** Opening Materials provided block **

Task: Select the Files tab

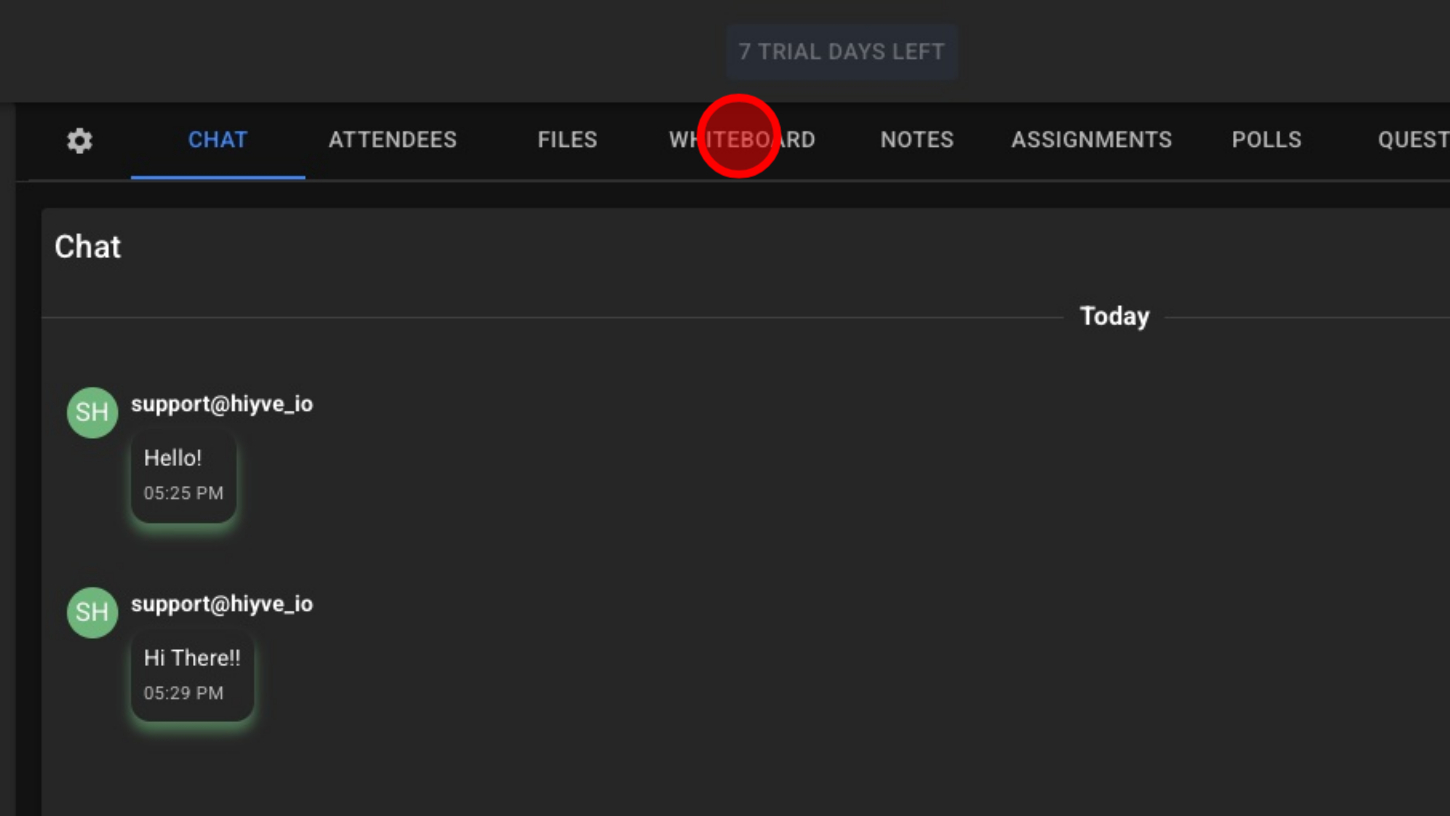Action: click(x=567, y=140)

** Closing Materials provided block **
** Opening Materials provided block **

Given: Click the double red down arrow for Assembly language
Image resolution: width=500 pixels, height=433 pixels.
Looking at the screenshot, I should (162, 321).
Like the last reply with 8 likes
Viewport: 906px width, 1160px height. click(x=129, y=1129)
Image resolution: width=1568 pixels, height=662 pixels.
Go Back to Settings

** Closing Materials provided block **

Everything from the line containing "Given: Click the" through the line containing "Go Back to Settings" in the material above should be retyped exactly, both ends included, and nothing more.

Written answer:
Given: Click the double red down arrow for Assembly language
Image resolution: width=500 pixels, height=433 pixels.
Looking at the screenshot, I should (162, 321).
Like the last reply with 8 likes
Viewport: 906px width, 1160px height. click(x=129, y=1129)
Image resolution: width=1568 pixels, height=662 pixels.
Go Back to Settings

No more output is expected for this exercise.